On sait l’importance de la parole dans le couple. Mais il ne suffit pas de « parler des problèmes » pour que le désir circule. Bien au contraire, cette communication à laquelle nous nous efforçons, dans l’espoir d’apaiser les tensions ou de mieux se comprendre, comporte le risque d’étouffer le feu dont il se nourrit : une part d’agressivité, une part de mystère. Il ne s’agit pas de cesser de parler de ce qui « grattouille ». Il s’agit de ne pas oublier le goût des mots qui « chatouillent ».
Car il n’est pas d’érotisme sans langage.
Le langage est ce qui est donné à l’amour pour pouvoir se vivre et pas seulement se faire.
Il devient érotique lorsqu’on ne cherche plus à parler pour se comprendre, mais pour se représenter l’amour.
Les mots ont ceci de savoureux qu’ils peuvent s’enrouler dans le fantasme, attiser l’envie, décupler la jouissance.
•••••
*Consigne A*:
Recopiez sans aucun changement les lignes des enregistrements, de la première jusqu'à celle qui contient « Pak Jong-sun (53, 890) », celle-ci comprise. Ne mettez pas les images dans votre réponse.

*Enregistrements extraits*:
•••••
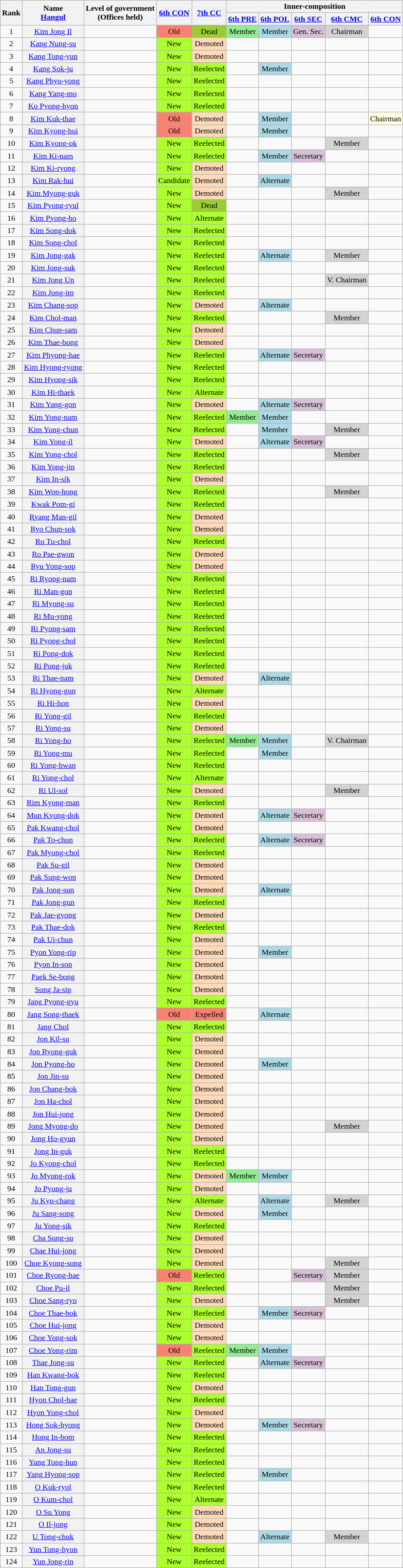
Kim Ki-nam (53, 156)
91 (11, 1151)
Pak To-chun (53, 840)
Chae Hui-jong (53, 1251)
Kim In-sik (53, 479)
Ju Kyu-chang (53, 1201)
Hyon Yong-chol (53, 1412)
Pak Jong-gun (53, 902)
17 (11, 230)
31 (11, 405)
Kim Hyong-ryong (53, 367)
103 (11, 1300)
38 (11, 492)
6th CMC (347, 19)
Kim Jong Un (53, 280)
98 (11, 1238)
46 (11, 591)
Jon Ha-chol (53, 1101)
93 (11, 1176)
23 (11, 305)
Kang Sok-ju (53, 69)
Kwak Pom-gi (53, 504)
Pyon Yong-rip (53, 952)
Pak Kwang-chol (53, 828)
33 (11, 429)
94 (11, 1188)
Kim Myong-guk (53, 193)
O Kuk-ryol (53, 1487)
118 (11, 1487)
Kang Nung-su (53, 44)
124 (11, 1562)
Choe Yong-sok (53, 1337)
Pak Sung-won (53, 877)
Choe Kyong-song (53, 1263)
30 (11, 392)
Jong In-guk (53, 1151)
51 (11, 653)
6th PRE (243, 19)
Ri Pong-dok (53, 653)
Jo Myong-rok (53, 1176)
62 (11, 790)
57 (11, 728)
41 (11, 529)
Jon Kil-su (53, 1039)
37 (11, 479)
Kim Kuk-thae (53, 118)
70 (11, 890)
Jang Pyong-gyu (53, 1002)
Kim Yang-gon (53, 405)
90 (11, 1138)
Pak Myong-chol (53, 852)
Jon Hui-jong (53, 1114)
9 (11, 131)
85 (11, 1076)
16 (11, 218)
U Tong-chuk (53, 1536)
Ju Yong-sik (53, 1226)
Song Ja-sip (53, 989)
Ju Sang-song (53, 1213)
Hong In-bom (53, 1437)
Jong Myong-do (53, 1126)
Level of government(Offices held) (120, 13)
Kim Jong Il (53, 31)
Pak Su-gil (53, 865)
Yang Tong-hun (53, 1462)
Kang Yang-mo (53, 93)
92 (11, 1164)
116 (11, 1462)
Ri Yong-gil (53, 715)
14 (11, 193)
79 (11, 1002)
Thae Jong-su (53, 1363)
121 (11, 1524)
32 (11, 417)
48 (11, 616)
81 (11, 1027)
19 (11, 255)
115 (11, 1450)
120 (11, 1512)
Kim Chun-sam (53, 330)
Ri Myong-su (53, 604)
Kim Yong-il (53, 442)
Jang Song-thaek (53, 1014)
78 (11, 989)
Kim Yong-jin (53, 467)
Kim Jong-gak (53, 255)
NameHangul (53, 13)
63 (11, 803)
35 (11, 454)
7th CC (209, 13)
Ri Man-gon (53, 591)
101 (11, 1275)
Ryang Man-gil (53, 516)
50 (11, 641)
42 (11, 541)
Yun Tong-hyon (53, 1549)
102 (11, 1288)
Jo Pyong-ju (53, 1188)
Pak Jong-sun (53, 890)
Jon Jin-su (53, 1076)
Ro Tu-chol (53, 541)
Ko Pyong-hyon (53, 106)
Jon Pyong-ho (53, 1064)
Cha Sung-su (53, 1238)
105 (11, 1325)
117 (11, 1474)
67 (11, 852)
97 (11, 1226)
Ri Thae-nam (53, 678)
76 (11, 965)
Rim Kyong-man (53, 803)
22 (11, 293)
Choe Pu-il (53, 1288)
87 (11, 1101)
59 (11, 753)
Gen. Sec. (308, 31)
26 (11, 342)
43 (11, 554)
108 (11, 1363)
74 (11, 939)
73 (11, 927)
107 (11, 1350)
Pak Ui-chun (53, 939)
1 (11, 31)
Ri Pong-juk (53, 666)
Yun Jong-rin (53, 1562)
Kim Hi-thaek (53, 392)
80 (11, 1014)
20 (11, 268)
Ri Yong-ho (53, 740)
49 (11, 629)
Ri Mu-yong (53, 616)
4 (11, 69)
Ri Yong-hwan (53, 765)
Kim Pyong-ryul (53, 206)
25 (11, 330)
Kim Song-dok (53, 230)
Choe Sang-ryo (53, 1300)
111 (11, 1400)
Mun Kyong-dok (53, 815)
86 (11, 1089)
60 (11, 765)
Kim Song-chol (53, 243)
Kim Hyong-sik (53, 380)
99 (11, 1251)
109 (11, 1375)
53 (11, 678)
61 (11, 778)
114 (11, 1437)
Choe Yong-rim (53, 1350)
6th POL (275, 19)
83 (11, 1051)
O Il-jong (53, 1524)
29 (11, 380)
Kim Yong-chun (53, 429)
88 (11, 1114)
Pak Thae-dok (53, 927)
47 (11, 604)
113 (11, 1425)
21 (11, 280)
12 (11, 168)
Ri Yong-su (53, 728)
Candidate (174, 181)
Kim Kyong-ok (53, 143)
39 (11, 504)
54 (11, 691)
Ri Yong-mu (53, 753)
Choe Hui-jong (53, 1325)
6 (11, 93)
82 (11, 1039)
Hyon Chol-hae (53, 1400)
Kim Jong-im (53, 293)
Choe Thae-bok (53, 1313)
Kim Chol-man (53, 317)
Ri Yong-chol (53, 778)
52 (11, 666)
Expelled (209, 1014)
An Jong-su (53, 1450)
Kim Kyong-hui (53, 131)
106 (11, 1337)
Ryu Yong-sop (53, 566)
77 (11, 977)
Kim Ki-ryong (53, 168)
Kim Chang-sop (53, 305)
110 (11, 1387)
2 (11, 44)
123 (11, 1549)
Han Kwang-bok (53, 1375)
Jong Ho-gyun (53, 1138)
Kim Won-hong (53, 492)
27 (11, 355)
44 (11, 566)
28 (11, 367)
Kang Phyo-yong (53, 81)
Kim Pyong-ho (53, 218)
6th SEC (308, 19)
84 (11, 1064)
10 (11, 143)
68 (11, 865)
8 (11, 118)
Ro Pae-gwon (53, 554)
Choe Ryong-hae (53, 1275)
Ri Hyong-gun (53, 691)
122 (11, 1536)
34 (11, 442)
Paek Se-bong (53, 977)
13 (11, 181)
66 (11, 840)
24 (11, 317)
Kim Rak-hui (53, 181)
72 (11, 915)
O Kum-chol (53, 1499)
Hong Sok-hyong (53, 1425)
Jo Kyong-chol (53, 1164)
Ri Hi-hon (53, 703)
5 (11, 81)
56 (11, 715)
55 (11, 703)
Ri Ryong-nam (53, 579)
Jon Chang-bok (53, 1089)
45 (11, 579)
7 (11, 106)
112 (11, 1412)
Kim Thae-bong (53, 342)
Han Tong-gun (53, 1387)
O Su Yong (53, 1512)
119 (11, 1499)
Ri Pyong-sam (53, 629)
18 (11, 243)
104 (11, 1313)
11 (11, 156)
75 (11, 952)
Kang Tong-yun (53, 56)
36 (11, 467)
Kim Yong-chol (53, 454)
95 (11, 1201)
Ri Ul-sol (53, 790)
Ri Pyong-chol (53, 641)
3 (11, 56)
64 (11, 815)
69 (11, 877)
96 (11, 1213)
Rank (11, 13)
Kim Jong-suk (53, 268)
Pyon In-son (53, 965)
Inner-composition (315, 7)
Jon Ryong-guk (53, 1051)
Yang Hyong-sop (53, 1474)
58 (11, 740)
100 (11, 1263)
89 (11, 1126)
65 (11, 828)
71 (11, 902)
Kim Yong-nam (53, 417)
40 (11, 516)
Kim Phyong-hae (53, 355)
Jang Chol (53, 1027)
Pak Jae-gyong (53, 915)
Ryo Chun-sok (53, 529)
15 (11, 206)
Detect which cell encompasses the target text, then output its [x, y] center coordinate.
•••••
*Consigne B*:
Reprenez le passage du texte sur la parole amoureuse qui va de « On sait l’importance » jusqu'à « seulement se faire. » inclus, en remplaçant « langage » par « discours ».

*Réponse attendue A*:
Kim Ki-nam (53, 156)
91 (11, 1151)
Pak To-chun (53, 840)
Chae Hui-jong (53, 1251)
Kim In-sik (53, 479)
Ju Kyu-chang (53, 1201)
Hyon Yong-chol (53, 1412)
Pak Jong-gun (53, 902)
17 (11, 230)
31 (11, 405)
Kim Hyong-ryong (53, 367)
103 (11, 1300)
38 (11, 492)
6th CMC (347, 19)
Kim Jong Un (53, 280)
98 (11, 1238)
46 (11, 591)
Jon Ha-chol (53, 1101)
93 (11, 1176)
23 (11, 305)
Kang Sok-ju (53, 69)
Kwak Pom-gi (53, 504)
Pyon Yong-rip (53, 952)
Pak Kwang-chol (53, 828)
33 (11, 429)
94 (11, 1188)
Kim Myong-guk (53, 193)
O Kuk-ryol (53, 1487)
118 (11, 1487)
Kang Nung-su (53, 44)
124 (11, 1562)
Choe Yong-sok (53, 1337)
Pak Sung-won (53, 877)
Choe Kyong-song (53, 1263)
30 (11, 392)
Jong In-guk (53, 1151)
51 (11, 653)
6th PRE (243, 19)
Ri Pong-dok (53, 653)
Jo Myong-rok (53, 1176)
62 (11, 790)
57 (11, 728)
41 (11, 529)
Jon Kil-su (53, 1039)
37 (11, 479)
Kim Kuk-thae (53, 118)
70 (11, 890)
Jang Pyong-gyu (53, 1002)
Kim Yang-gon (53, 405)
90 (11, 1138)
Pak Myong-chol (53, 852)
Jon Hui-jong (53, 1114)
9 (11, 131)
85 (11, 1076)
16 (11, 218)
U Tong-chuk (53, 1536)
Ju Yong-sik (53, 1226)
Song Ja-sip (53, 989)
Ju Sang-song (53, 1213)
Hong In-bom (53, 1437)
Jong Myong-do (53, 1126)
Level of government(Offices held) (120, 13)
Kim Jong Il (53, 31)
Pak Su-gil (53, 865)
Yang Tong-hun (53, 1462)
Kang Yang-mo (53, 93)
92 (11, 1164)
116 (11, 1462)
Ri Yong-gil (53, 715)
14 (11, 193)
79 (11, 1002)
Thae Jong-su (53, 1363)
121 (11, 1524)
32 (11, 417)
48 (11, 616)
81 (11, 1027)
19 (11, 255)
115 (11, 1450)
120 (11, 1512)
Kim Chun-sam (53, 330)
Ri Myong-su (53, 604)
Kim Yong-il (53, 442)
Jang Song-thaek (53, 1014)
78 (11, 989)
Kim Yong-jin (53, 467)
Kim Jong-gak (53, 255)
NameHangul (53, 13)
63 (11, 803)
35 (11, 454)
7th CC (209, 13)
Ri Man-gon (53, 591)
101 (11, 1275)
Ryang Man-gil (53, 516)
50 (11, 641)
42 (11, 541)
Yun Tong-hyon (53, 1549)
102 (11, 1288)
Jo Pyong-ju (53, 1188)
Pak Jong-sun (53, 890)

*Réponse attendue B*:
On sait l’importance de la parole dans le couple. Mais il ne suffit pas de « parler des problèmes » pour que le désir circule. Bien au contraire, cette communication à laquelle nous nous efforçons, dans l’espoir d’apaiser les tensions ou de mieux se comprendre, comporte le risque d’étouffer le feu dont il se nourrit : une part d’agressivité, une part de mystère. Il ne s’agit pas de cesser de parler de ce qui « grattouille ». Il s’agit de ne pas oublier le goût des mots qui « chatouillent ».
Car il n’est pas d’érotisme sans discours.
Le discours est ce qui est donné à l’amour pour pouvoir se vivre et pas seulement se faire.